The Driving Theory Test Explained by Flexed.co.uk
In the UK, those wishing to gain a full driver’s licence must first take and pass their driving theory test.
The theory test was introduced back in July 1996 as a written examination and updated in 2000 to a computer-based test. In 2002, the hazard perception test was brought in.
Recent figures released by the Driver and Vehicle Standards Agency (DVSA) for July and September 2016, revealed that 511,708 people sat their car theory test during this period, with 51% failing to pass.
According to the DVSA, the reason why the pass rate has fallen so drastically from 65% 10 years ago is down to the fact that new theory test questions have been added which haven’t been published before.

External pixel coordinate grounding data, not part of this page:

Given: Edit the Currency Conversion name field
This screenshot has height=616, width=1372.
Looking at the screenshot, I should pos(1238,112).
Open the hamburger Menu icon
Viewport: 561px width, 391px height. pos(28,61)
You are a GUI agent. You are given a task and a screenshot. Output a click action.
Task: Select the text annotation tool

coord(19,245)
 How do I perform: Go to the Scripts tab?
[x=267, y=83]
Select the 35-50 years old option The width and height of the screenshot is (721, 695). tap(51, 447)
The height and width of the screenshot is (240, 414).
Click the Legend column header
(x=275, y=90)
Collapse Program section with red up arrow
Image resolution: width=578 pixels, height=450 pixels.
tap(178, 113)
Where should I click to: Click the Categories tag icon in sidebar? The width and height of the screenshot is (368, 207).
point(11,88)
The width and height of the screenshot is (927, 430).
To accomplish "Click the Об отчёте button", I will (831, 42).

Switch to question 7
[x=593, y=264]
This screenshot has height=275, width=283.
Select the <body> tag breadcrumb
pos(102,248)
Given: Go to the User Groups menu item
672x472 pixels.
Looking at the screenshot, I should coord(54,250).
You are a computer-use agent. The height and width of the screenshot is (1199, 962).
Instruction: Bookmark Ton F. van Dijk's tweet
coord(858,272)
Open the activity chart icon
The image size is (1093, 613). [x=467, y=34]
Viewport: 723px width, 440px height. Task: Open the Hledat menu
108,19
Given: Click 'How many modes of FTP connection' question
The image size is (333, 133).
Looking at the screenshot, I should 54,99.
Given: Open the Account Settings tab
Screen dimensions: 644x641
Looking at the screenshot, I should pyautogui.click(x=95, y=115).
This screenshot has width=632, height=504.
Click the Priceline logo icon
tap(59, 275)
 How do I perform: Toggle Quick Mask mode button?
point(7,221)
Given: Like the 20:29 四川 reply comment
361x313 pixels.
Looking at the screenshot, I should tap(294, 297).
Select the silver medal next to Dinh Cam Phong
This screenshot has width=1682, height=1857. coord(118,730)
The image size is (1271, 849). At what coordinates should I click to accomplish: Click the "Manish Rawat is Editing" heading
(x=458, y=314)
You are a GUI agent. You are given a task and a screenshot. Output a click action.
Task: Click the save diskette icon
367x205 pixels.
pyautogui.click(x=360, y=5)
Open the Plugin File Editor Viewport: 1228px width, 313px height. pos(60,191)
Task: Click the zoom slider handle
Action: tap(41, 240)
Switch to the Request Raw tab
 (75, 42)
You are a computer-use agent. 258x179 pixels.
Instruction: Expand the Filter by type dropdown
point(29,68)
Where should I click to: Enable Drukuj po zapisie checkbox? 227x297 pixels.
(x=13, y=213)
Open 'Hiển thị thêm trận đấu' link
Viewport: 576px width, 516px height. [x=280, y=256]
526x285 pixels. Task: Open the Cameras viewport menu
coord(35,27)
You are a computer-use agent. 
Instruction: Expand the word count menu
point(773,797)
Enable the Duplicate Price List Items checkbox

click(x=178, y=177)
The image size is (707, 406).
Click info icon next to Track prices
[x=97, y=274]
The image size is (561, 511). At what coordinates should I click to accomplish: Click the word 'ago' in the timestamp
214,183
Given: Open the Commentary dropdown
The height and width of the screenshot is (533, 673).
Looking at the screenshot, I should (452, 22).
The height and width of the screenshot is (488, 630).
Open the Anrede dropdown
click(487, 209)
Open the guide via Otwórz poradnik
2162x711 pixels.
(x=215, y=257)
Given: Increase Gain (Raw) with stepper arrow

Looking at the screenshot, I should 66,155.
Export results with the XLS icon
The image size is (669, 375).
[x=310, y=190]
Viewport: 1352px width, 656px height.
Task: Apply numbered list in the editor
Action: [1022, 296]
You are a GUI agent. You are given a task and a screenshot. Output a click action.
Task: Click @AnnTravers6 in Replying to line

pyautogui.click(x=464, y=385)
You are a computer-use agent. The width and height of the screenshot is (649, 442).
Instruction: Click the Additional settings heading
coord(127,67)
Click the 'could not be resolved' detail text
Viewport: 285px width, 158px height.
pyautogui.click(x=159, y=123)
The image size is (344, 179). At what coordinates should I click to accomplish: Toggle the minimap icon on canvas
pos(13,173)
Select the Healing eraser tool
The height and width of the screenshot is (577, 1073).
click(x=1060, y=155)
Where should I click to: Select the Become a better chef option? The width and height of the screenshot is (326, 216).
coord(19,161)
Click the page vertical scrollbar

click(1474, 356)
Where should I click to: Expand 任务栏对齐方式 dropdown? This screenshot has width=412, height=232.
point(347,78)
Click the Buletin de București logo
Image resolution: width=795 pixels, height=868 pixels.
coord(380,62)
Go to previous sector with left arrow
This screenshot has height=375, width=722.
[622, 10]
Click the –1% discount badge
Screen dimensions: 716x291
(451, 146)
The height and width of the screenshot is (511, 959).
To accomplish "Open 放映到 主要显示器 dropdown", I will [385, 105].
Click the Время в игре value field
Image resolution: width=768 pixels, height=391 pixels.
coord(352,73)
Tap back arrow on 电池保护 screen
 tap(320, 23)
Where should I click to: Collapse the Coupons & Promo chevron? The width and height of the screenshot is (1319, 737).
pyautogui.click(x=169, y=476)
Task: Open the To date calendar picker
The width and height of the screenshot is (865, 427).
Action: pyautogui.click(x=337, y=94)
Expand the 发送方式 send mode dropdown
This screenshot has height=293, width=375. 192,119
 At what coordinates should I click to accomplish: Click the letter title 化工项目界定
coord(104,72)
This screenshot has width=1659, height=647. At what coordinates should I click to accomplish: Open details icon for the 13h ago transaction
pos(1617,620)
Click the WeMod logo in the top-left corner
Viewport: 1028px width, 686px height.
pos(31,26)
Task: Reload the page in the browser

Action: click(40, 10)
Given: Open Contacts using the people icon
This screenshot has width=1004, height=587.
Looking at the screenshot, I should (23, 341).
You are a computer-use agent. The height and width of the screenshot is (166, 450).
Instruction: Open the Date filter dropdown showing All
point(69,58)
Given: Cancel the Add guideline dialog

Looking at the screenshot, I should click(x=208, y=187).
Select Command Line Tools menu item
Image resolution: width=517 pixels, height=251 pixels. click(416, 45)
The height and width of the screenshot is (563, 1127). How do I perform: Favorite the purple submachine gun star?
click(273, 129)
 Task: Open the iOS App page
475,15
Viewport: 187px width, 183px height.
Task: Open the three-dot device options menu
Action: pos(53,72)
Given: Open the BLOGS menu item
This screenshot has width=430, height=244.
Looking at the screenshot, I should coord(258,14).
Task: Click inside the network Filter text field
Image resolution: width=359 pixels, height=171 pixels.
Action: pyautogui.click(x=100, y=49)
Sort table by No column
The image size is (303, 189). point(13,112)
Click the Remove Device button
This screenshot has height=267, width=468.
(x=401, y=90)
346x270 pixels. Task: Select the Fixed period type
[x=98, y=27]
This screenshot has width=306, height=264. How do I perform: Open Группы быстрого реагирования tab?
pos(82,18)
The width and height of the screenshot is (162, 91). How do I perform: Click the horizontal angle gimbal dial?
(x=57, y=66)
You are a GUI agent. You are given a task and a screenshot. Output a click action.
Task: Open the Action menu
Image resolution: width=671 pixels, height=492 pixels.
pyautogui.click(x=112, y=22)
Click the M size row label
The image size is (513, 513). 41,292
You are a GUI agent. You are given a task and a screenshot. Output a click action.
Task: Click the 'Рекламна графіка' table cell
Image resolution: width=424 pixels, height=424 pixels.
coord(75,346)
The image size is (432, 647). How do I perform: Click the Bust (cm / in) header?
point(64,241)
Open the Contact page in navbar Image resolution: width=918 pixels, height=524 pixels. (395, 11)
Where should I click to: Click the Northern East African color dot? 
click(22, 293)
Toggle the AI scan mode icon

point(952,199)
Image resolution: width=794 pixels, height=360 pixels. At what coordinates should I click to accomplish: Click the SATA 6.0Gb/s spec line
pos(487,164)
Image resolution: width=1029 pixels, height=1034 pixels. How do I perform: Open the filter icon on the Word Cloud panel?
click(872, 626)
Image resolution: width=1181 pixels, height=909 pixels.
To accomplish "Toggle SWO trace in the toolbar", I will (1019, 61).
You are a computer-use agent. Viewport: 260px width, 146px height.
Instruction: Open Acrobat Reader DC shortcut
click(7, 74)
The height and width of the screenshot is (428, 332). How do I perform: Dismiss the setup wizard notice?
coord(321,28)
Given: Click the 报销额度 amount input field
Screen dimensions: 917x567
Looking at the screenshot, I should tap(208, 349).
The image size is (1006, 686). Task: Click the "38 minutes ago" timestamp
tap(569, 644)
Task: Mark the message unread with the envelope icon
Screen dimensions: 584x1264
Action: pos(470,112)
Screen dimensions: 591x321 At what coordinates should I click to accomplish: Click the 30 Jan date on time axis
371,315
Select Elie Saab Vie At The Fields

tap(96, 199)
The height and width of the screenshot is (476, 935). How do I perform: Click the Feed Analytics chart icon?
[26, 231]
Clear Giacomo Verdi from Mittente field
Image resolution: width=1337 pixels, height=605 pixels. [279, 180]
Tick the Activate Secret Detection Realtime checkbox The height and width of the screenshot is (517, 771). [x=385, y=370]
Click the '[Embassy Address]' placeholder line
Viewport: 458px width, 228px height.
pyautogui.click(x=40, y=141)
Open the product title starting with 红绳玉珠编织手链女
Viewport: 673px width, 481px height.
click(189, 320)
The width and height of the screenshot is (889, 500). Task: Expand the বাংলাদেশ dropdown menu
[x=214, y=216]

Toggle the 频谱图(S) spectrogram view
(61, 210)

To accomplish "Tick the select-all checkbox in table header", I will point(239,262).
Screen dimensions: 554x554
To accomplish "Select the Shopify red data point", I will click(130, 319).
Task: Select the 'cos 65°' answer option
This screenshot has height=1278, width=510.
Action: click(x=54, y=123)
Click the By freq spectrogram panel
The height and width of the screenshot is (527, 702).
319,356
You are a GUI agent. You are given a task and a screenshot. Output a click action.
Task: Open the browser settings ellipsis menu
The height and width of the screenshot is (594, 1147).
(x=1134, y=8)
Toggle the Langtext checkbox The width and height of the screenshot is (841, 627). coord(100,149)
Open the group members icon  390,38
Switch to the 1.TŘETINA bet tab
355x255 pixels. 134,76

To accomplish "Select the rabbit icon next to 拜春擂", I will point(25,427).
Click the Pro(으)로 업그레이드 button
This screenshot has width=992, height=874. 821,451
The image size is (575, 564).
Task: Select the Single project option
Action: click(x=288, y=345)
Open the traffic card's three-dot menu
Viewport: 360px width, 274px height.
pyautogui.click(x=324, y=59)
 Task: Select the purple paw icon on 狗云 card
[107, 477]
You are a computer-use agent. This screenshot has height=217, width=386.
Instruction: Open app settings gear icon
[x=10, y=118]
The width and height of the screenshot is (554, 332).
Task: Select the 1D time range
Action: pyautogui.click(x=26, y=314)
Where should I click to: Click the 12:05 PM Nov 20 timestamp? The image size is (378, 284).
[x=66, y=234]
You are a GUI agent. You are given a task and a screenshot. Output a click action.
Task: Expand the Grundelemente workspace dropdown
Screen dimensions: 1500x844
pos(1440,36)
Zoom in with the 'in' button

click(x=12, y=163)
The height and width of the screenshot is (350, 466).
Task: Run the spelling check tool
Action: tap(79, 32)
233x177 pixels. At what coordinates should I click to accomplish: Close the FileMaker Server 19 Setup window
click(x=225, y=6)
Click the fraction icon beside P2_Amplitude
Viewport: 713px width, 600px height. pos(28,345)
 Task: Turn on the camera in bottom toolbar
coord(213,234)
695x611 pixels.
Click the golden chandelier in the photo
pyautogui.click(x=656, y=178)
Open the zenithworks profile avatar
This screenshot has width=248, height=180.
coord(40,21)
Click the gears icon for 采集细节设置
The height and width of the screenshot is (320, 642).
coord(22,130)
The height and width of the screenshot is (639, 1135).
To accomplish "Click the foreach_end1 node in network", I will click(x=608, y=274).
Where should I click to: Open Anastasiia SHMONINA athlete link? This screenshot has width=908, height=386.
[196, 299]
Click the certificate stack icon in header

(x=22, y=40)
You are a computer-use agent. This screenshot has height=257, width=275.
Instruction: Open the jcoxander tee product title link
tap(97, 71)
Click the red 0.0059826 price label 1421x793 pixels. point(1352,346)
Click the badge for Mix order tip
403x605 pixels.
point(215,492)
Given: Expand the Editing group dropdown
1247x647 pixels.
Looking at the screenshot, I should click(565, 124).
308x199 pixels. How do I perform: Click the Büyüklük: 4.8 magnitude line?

It costs each learner driver in the UK £23 to take their theory test, meaning every failed attempt and resit, going on the figures above, signifies a revenue of £6 million for the DVSA.
Unfortunately, in order to obtain a full driving licence you must take the theory test and once passed, the practical test must be taken within the next two years.
The driving theory test is made up of two segments: multiple choice questions and a hazard perception test.
In order to gain a pass and a certificate, the learner driver has to pass both parts. Once successful, the candidate can then go on and book their practical test, which must be taken within two years of passing the theory test, or they will have to retake both elements of the theory test again.
The multiple choice element of the theory test is carried out in front of a computer, with 50 multiple choice questions for the candidate to answer. To gain a pass, the candidate must answer at least 43 of the 50 questions correctly. The questions are selected randomly from a reserve of around 1,000, covering a whole host of driving-related topics.
This part of the theory test normally lasts just shy of an hour; however those with special needs can ask for extra time.
The applicant is given 15 minutes at the start to practise using the system and once they begin, all 50 questions must be answered.
The candidate simply touches the answer they want to choose from the options on the screen. They can deselect a choice if they make a mistake and re-answer it and can go back and visit any unanswered questions they weren’t sure of at a later date with ease.
For the hazard perception part of the theory test, the applicant must watch and observe 14 one-minute short video clips, clicking the screen when they spot a possible hazard.
Upon passing both elements of the theory test, the applicant will receive a certificate to show they were successful and can now go on and book their practical test, which for most learner drivers is the most nerve-racking part of the whole learning process.